A major challenge in drug development is figuring out what might go wrong. During the development process, a new drug might be given to a few thousand people, maybe fewer if it’s for a rare or orphan disease – just enough to tell whether it does what the researchers think it will and to establish its short-term safety.
Once a drug is approved and available to the public, and out of the controlled laboratory or clinical trial environment, regulators rely on a mix of surveillance, reporting (by doctors and patients) and data mining to catch problems.
But these methods can fall short when it comes to rare side effects, drug-drug interactions or adverse events that arise only after patients have been on a drug for a long time. It can be years before doctors and regulators gather enough data and address safety problems with label warnings, revised prescribing guidelines or, in extreme cases, removal from the market.
So while detection works to a point, wouldn’t it be better if we could predict adverse drug events before a drug even hits the market?

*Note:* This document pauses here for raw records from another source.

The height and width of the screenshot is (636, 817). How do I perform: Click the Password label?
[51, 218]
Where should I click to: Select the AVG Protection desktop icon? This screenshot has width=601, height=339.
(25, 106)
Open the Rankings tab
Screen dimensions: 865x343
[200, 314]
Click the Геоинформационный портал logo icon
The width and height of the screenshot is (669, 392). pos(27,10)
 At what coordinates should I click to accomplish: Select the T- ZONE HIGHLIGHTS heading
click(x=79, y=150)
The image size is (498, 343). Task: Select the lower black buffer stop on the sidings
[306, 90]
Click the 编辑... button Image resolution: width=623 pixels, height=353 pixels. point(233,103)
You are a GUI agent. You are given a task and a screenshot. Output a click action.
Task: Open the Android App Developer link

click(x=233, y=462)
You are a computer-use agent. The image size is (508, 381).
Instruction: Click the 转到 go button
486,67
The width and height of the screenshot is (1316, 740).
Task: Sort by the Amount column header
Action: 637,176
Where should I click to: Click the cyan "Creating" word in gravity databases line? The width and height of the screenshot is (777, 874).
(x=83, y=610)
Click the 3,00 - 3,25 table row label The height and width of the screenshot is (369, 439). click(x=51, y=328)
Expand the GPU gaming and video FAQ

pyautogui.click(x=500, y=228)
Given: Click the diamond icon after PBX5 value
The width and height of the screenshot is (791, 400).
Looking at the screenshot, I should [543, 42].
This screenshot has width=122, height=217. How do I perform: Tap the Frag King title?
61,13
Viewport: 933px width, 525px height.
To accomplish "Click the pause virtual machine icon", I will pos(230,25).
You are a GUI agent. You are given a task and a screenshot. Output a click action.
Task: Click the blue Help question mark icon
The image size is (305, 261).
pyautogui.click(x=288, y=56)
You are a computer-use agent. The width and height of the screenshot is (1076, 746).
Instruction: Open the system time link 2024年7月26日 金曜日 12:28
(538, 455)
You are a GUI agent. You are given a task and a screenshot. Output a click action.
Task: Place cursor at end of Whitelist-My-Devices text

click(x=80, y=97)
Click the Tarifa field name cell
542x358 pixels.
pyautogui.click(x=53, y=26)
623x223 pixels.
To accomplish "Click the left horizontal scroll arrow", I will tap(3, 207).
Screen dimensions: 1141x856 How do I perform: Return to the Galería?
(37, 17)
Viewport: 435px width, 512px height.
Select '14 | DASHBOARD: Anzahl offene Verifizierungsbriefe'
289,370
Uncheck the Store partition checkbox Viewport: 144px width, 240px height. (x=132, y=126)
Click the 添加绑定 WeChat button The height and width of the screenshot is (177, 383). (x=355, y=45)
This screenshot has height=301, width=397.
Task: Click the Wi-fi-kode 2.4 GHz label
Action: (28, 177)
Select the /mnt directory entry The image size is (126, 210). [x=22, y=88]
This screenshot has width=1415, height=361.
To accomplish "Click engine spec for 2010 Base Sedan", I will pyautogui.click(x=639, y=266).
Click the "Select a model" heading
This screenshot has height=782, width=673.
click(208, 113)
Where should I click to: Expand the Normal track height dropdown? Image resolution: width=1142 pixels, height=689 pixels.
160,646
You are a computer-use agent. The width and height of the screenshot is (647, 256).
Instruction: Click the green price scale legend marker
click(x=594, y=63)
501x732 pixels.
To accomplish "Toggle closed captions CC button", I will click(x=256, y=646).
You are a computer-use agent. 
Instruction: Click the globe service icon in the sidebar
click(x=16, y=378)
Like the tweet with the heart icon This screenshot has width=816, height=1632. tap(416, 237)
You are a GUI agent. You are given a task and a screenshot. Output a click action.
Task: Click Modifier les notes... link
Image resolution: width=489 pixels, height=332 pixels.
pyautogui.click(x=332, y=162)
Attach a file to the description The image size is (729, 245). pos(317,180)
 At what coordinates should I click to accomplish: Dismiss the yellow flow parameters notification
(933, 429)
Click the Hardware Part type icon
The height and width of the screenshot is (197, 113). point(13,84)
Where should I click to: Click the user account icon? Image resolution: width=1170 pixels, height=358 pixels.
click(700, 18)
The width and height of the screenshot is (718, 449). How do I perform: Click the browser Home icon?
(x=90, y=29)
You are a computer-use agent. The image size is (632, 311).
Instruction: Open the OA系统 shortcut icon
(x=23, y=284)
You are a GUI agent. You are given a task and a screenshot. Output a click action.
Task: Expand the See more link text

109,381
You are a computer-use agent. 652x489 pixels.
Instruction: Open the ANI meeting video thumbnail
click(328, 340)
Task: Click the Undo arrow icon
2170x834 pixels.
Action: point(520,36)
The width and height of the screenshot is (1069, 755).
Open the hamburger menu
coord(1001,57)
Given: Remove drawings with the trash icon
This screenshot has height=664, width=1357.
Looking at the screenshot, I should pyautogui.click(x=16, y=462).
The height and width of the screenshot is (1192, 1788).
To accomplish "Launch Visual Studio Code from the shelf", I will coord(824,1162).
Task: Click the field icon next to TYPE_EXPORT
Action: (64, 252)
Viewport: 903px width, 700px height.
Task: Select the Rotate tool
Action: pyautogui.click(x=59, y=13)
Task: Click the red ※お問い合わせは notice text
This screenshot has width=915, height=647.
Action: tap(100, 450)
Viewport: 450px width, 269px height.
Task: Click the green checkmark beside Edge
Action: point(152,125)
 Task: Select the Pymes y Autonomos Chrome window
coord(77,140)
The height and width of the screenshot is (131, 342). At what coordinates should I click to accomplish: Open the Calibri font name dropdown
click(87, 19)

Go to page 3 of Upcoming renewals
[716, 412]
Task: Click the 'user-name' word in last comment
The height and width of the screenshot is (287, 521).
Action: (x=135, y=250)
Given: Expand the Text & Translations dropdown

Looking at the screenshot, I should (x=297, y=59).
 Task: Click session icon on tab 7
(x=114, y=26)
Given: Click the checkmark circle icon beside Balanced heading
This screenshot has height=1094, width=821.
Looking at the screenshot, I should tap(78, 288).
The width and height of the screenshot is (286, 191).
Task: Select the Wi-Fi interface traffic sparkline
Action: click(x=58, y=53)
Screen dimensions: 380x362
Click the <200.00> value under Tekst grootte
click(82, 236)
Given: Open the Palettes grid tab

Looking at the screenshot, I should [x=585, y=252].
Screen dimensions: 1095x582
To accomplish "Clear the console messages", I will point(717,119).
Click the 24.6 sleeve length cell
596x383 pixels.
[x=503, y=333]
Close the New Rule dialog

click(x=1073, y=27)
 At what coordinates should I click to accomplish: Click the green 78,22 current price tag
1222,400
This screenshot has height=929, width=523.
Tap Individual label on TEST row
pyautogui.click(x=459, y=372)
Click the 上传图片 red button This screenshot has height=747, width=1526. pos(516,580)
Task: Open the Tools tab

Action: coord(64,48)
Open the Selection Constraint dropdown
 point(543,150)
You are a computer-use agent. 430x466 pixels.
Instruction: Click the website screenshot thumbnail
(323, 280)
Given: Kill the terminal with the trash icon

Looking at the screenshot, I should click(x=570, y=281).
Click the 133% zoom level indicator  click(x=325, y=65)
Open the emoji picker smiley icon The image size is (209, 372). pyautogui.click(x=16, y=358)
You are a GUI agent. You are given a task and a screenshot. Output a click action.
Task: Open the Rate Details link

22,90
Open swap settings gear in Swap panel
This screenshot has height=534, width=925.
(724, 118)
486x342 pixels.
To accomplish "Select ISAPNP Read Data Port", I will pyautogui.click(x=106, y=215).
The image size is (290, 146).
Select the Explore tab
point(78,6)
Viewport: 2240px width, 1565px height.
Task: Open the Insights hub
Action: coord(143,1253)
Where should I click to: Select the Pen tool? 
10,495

Ben Reis and Aurel Cami of the Children’s Hospital Informatics Program (CHIP) thought so, and recently described a mathematical model for predicting drug-adverse event relationships that are likely to appear within a few years of a drug’s entry into the market, such as an increased risk of heart attack.
“This approach allows us to make the important transition from detection to prediction,” says Reis, who leads CHIP’s Predictive Medicine Group. “We can potentially identify a dangerous drug side effect early on, instead of having to wait for sufficiently many patients to be affected by it.”
The model builds networks of drug/adverse drug event (ADE) relationships and assigns probabilities for their actual likelihood. To do so, it combines available drug safety information, drug chemistry data (the intrinsic properties of the drug molecules) and data on drug and event taxonomy (to make sure the model understands that “heart attacks” in one data set are the same as “myocardial infarctions” in another).
“Given the myriad of drugs and complex relationships that exist in the pharmacological domain, we felt that a network-based approach would be a promising way to try to predict unforeseen but likely adverse events,” explains Cami. “For the approach to be properly validated, though, we knew we needed to use historical and current data on drug ADEs.”
For historical data to test the model, Cami and Reis used a snapshot of drug-ADE relationships in a commercially available database from Lexicomp for 2005. They ran that information through their model – only using chemical and taxonomic data available that same year – to generate a list of predicted side effects.
When they compared that list with a 2010 snapshot of the Lexicomp database, they found the model to be quite effective. Using just the data available in 2005, the model picked up more than 40 percent of the drug-side effect relationships reported between 2006 and 2010. It also correctly caught 95 percent of the relationships in the 2005 data that were later recognized as false-positives.
Cami and Reis both recognize that their model is just a first step. “Ideally, we’d like to see the creation of multiple models, each taking a different but complementary approach,” says Cami. “That way we could build consensus predictions about what events would be likely to occur, much like meteorologists combine multiple weather models to predict where a hurricane will likely make landfall.”
If we get to that point, the benefits will be enormous. “Today we rely mainly on post-marketing surveillance to identify unknown drug ADEs, especially with novel drug classes,” says Shannon Manzi, a pharmacist in Children’s Emergency Department and one of the study’s co-authors. “Being able to predict a potential relationship that wasn’t previously considered will improve the safety of drugs as they come to market, benefiting both drug companies and patients.”